DIRECTIONS FOR THIS TASK:
Among the entries that follow, the required portion opens with the line containing "This screenshot has height=423, width=1000." and closes with the line containing "Given: Select the first banner pagination dot". Give that portion again exactly, and nothing else.

GIVEN DATA:
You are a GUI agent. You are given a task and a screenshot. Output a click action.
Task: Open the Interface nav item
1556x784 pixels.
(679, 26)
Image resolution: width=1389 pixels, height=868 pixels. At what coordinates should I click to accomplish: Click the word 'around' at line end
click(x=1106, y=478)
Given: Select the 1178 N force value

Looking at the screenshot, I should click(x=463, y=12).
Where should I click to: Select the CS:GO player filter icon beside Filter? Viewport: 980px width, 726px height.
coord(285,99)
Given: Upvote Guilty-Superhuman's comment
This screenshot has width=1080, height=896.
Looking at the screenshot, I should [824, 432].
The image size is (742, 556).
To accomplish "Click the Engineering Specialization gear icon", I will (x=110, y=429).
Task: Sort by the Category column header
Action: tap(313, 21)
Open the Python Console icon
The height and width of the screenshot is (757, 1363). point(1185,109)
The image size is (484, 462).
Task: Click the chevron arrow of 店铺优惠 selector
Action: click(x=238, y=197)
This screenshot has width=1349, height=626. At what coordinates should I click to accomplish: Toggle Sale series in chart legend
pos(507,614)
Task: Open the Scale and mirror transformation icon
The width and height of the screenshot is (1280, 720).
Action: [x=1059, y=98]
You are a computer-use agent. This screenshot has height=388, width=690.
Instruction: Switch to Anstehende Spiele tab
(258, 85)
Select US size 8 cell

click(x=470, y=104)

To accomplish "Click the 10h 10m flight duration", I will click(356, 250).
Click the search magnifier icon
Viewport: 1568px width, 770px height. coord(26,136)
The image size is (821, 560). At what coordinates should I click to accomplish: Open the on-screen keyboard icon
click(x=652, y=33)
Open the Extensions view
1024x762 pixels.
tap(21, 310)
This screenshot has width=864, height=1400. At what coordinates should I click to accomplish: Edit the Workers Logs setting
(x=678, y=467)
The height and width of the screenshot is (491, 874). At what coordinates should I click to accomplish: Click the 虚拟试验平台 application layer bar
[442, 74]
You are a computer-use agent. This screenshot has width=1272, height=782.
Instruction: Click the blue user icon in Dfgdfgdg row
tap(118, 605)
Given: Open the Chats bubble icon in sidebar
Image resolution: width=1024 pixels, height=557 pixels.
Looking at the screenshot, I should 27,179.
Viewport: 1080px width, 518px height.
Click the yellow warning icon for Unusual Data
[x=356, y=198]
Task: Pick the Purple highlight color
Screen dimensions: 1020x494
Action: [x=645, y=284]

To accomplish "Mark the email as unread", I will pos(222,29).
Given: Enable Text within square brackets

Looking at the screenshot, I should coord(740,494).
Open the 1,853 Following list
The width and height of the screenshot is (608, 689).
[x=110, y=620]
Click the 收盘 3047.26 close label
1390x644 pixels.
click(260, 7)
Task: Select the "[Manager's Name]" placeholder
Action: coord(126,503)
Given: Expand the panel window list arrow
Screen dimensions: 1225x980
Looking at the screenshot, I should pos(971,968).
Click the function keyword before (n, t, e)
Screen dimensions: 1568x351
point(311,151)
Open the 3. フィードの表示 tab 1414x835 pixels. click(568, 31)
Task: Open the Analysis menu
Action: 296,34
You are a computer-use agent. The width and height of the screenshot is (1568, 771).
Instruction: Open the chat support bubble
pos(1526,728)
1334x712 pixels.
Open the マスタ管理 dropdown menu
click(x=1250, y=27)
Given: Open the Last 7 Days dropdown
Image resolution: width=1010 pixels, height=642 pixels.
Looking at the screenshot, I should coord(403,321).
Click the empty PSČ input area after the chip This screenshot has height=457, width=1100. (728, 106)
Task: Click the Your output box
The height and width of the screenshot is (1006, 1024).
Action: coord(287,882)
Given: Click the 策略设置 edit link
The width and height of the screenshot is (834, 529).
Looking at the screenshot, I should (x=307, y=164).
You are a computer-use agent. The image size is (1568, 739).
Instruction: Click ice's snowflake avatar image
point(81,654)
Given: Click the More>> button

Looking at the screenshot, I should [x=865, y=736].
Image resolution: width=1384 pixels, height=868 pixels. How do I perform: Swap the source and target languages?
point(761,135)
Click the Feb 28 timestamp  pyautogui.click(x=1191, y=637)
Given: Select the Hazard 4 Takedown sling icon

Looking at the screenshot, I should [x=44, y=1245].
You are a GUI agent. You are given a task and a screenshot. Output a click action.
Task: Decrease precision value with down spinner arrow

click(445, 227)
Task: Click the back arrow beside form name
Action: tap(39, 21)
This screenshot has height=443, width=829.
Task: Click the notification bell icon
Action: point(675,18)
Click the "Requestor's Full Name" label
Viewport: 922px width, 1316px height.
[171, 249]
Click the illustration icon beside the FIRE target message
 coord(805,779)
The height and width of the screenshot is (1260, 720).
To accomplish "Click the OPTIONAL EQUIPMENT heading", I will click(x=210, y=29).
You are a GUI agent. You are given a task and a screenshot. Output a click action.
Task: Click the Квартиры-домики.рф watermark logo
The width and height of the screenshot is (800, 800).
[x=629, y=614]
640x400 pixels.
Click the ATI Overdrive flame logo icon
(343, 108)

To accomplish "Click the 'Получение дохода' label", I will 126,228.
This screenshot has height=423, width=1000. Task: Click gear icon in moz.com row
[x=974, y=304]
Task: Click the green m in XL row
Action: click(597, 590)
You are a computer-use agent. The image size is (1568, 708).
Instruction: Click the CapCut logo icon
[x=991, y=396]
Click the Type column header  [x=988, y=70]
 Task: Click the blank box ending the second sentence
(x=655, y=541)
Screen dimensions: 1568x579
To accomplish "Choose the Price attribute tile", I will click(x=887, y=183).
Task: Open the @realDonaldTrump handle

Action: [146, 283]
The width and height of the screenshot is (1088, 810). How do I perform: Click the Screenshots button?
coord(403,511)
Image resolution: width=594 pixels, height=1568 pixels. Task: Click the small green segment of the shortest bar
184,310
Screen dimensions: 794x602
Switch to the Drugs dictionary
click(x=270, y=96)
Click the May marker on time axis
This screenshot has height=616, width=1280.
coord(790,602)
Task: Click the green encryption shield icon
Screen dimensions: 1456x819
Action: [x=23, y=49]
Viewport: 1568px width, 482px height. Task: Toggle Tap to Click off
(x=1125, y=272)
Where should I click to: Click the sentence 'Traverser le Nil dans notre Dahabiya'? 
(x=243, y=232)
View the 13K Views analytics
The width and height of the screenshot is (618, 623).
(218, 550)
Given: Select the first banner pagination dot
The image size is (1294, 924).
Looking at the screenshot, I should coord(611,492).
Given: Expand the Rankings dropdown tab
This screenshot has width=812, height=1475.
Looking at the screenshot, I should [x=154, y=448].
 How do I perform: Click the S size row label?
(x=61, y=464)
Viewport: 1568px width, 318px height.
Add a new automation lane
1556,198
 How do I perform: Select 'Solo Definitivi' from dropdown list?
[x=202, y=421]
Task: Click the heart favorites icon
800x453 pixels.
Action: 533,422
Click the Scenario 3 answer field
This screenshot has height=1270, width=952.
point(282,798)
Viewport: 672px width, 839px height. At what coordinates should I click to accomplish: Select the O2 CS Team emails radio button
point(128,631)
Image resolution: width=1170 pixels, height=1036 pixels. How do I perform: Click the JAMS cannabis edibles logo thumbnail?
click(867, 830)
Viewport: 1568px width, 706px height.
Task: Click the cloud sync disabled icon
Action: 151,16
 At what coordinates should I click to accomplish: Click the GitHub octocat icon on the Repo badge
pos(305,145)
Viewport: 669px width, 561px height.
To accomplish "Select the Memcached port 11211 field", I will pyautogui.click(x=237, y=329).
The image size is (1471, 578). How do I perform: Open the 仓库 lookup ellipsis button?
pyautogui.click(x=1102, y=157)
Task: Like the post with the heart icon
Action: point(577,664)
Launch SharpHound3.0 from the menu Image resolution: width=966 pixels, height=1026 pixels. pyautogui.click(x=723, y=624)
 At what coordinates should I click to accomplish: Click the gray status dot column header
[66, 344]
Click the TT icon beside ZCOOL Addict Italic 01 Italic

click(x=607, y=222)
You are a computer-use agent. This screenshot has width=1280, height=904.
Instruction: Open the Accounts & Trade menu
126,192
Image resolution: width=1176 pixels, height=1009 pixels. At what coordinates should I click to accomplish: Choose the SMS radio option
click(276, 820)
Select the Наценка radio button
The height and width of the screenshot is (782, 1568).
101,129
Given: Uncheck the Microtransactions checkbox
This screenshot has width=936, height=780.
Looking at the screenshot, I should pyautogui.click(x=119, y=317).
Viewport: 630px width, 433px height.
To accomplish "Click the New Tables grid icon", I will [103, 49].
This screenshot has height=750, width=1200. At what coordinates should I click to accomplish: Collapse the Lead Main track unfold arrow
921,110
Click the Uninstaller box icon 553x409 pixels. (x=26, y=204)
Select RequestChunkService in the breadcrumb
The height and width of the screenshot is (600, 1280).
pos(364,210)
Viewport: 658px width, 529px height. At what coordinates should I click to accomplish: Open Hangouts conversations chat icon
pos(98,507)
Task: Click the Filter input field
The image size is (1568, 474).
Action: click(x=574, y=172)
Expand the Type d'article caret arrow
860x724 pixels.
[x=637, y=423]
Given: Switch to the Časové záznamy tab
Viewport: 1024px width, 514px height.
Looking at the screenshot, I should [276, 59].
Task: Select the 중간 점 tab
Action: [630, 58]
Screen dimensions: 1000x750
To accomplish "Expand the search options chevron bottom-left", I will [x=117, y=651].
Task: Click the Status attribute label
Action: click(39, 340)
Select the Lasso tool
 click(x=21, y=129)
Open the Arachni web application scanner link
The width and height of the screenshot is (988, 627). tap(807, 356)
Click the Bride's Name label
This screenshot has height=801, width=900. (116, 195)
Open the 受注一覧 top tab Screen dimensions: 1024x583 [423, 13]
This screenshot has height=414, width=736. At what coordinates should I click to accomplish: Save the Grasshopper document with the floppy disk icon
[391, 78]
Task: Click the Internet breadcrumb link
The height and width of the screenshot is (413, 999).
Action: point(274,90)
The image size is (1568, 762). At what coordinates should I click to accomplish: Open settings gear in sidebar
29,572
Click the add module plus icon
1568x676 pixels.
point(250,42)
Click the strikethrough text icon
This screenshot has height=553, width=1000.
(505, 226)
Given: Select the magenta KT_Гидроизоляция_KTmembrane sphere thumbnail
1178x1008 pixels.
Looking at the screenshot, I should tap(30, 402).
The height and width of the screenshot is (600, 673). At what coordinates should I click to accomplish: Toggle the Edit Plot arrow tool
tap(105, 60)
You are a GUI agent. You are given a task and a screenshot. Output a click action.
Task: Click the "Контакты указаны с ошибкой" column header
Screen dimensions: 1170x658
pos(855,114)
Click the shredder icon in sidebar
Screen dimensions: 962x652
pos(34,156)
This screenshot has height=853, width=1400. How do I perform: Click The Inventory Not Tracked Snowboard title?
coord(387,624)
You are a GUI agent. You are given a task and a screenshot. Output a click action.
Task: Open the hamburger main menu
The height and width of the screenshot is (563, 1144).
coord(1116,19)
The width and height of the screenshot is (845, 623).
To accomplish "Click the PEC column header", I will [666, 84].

RESPONSE:
This screenshot has height=423, width=1000. Task: Click gear icon in moz.com row
[x=974, y=304]
Task: Click the green m in XL row
Action: click(597, 590)
You are a computer-use agent. The image size is (1568, 708).
Instruction: Click the CapCut logo icon
[x=991, y=396]
Click the Type column header  [x=988, y=70]
 Task: Click the blank box ending the second sentence
(x=655, y=541)
Screen dimensions: 1568x579
To accomplish "Choose the Price attribute tile", I will click(x=887, y=183).
Task: Open the @realDonaldTrump handle

Action: [146, 283]
The width and height of the screenshot is (1088, 810). How do I perform: Click the Screenshots button?
coord(403,511)
Image resolution: width=594 pixels, height=1568 pixels. Task: Click the small green segment of the shortest bar
184,310
Screen dimensions: 794x602
Switch to the Drugs dictionary
click(x=270, y=96)
Click the May marker on time axis
This screenshot has height=616, width=1280.
coord(790,602)
Task: Click the green encryption shield icon
Screen dimensions: 1456x819
Action: [x=23, y=49]
Viewport: 1568px width, 482px height. Task: Toggle Tap to Click off
(x=1125, y=272)
Where should I click to: Click the sentence 'Traverser le Nil dans notre Dahabiya'? 
(x=243, y=232)
View the 13K Views analytics
The width and height of the screenshot is (618, 623).
(218, 550)
Given: Select the first banner pagination dot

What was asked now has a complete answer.